ASSIGNED TASK:
Write the data out again, character for character, with no images.

INFORMATION GIVEN:

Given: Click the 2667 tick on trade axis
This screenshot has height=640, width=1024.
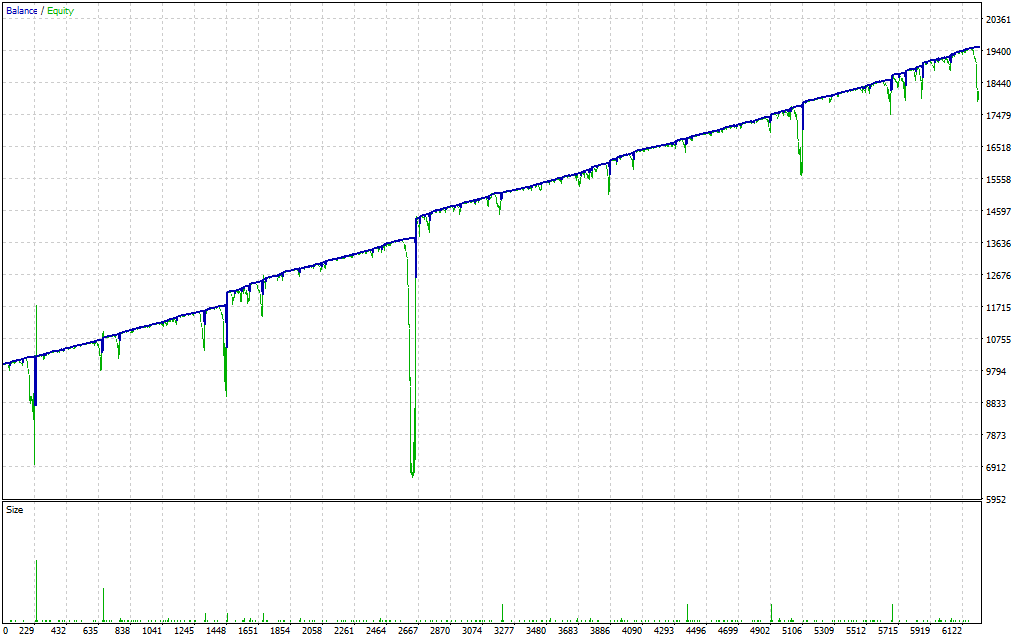Looking at the screenshot, I should tap(408, 631).
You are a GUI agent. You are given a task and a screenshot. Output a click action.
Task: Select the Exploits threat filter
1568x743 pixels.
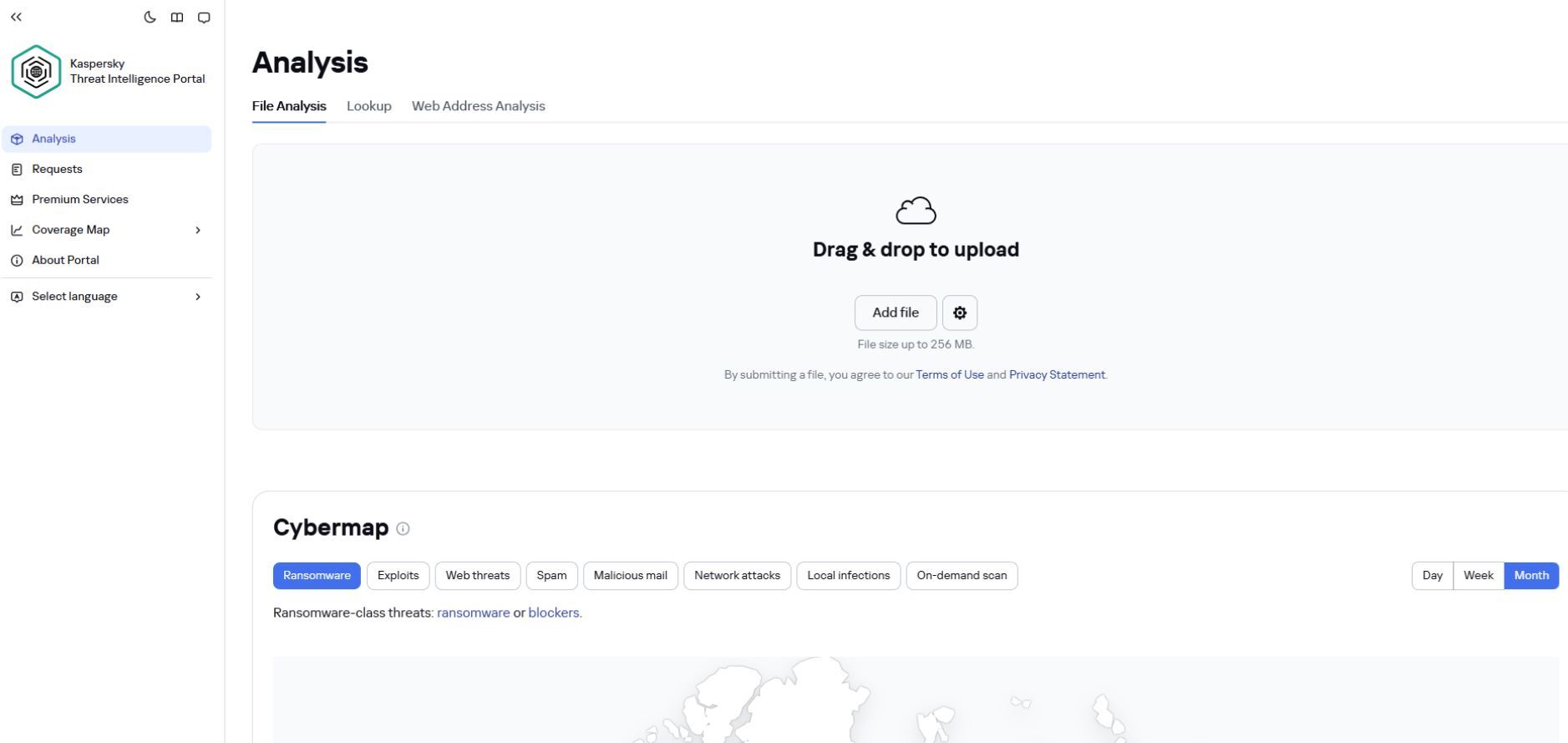[x=398, y=575]
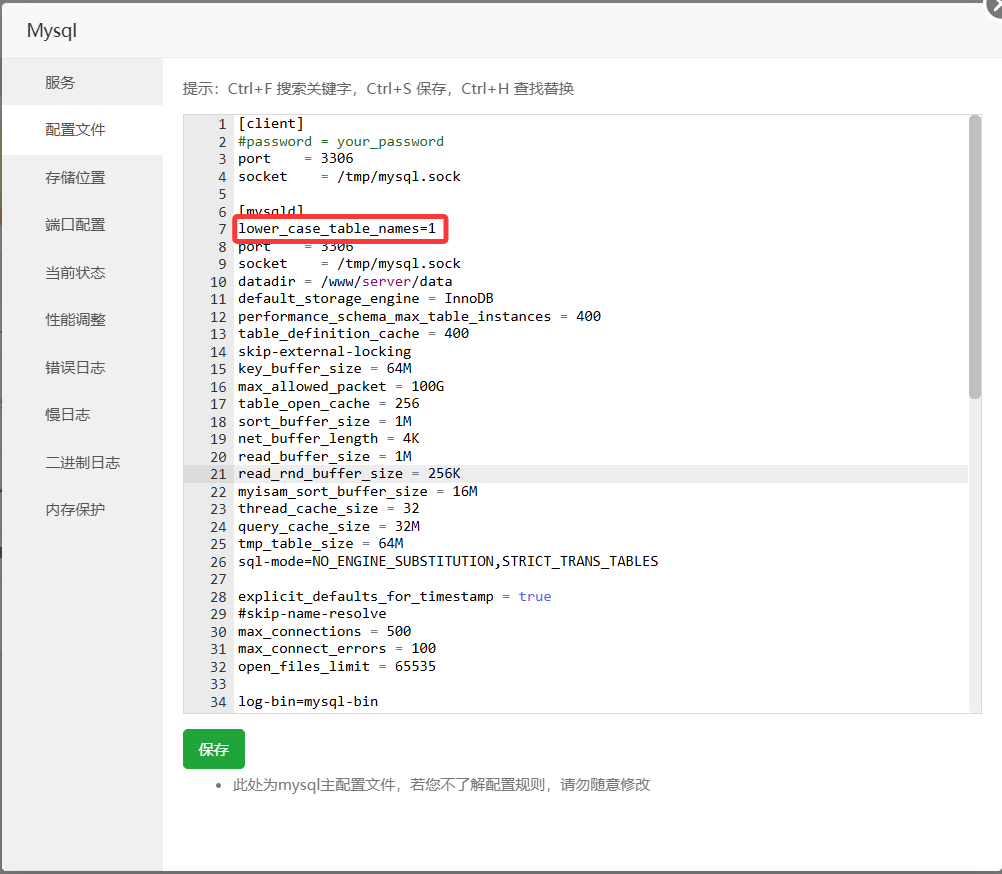Viewport: 1002px width, 874px height.
Task: Select the 内存保护 tab
Action: point(75,510)
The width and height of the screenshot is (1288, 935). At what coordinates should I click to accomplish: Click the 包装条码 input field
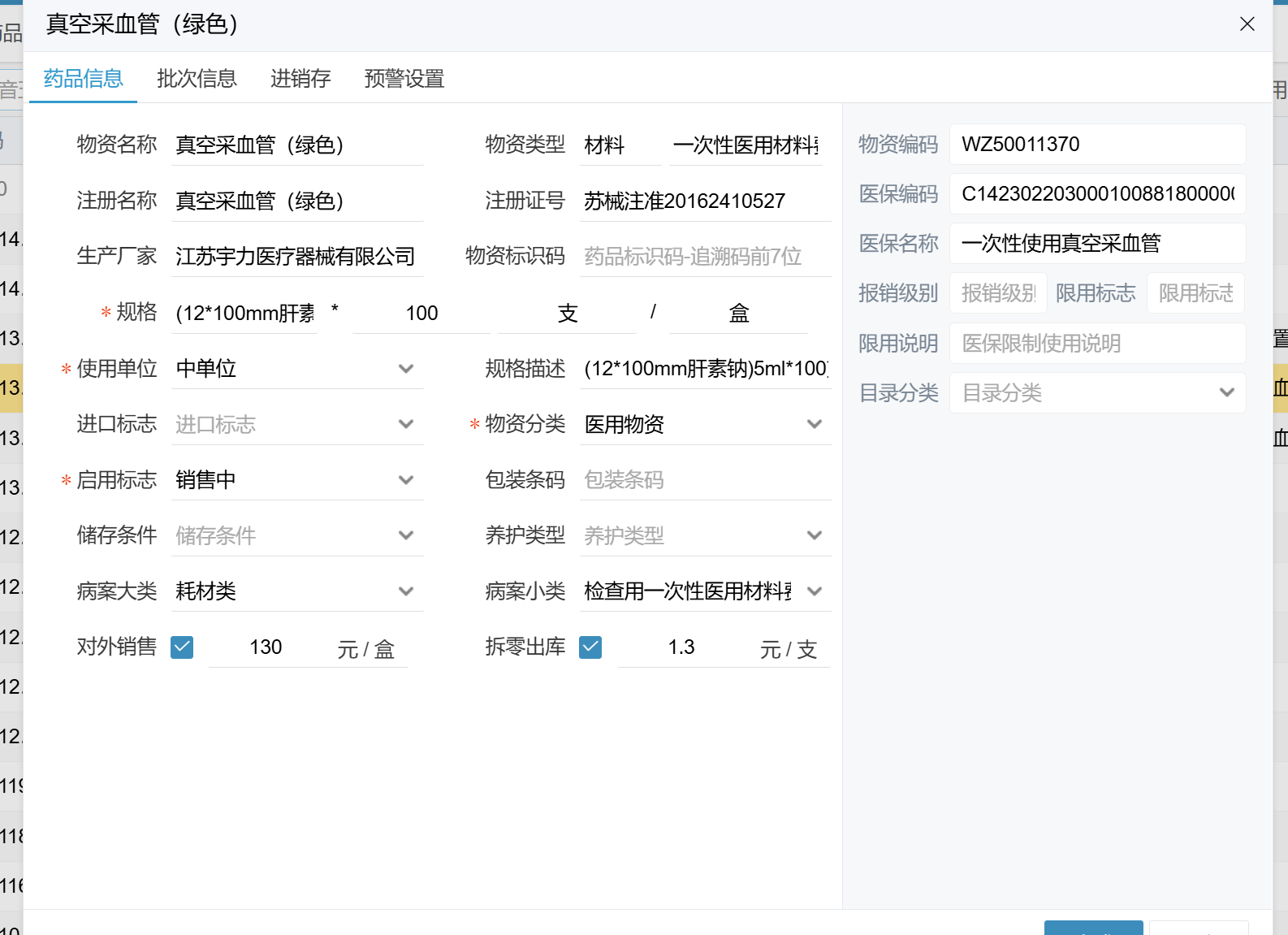pyautogui.click(x=703, y=480)
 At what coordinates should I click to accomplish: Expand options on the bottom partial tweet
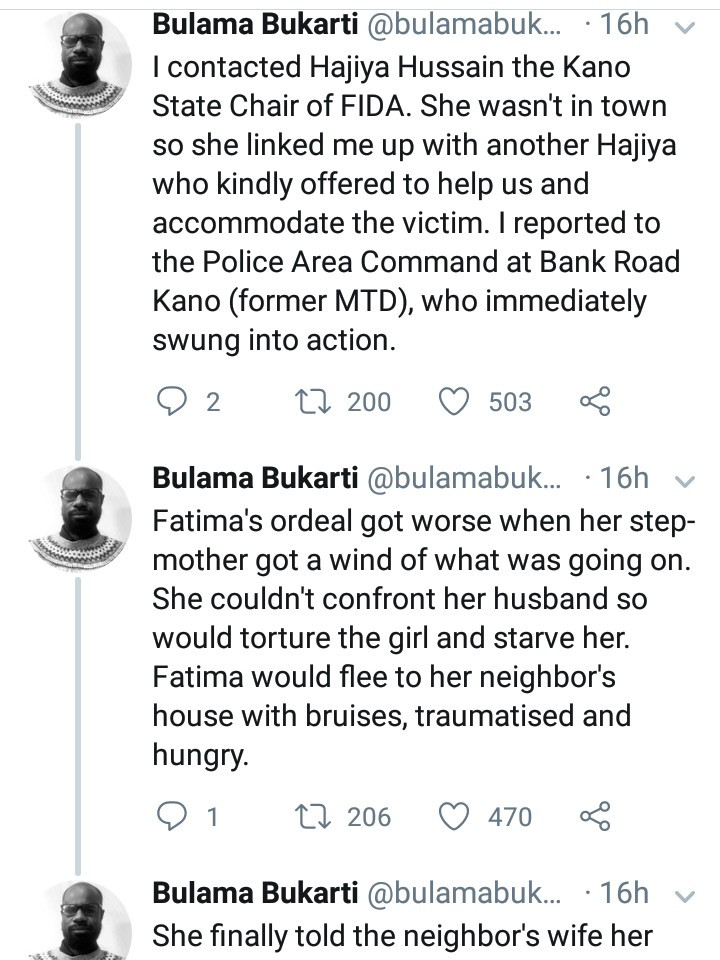(685, 894)
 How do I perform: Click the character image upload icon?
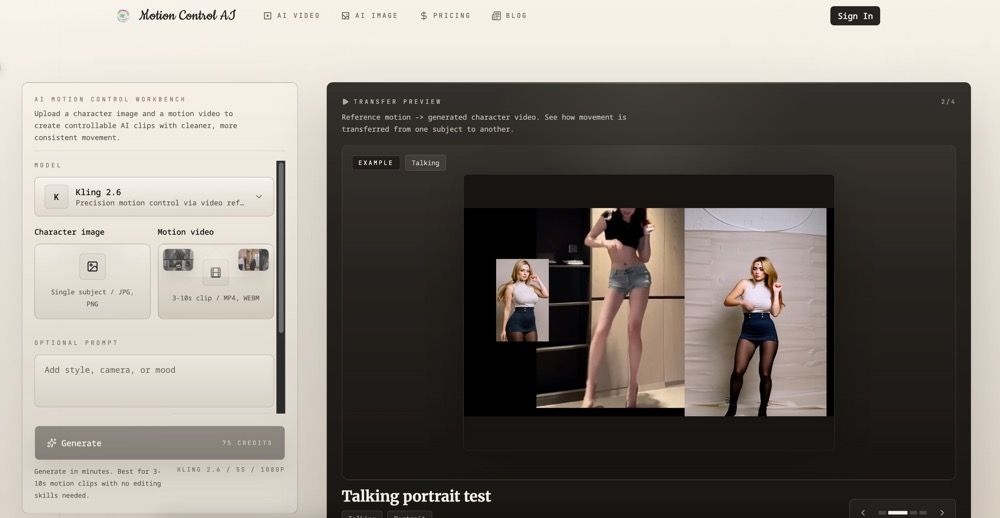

TASK SOLUTION:
Given: Click the 2667 tick on trade axis
This screenshot has height=640, width=1024.
Looking at the screenshot, I should tap(408, 631).
You are a GUI agent. You are given a task and a screenshot. Output a click action.
Task: Select the Exploits threat filter
1568x743 pixels.
[x=398, y=575]
Viewport: 1002px width, 874px height.
Task: Select the 内存保护 tab
Action: point(75,510)
The width and height of the screenshot is (1288, 935). At what coordinates should I click to accomplish: Click the 包装条码 input field
pyautogui.click(x=703, y=480)
 At what coordinates should I click to accomplish: Expand options on the bottom partial tweet
(685, 894)
 How do I perform: Click the character image upload icon?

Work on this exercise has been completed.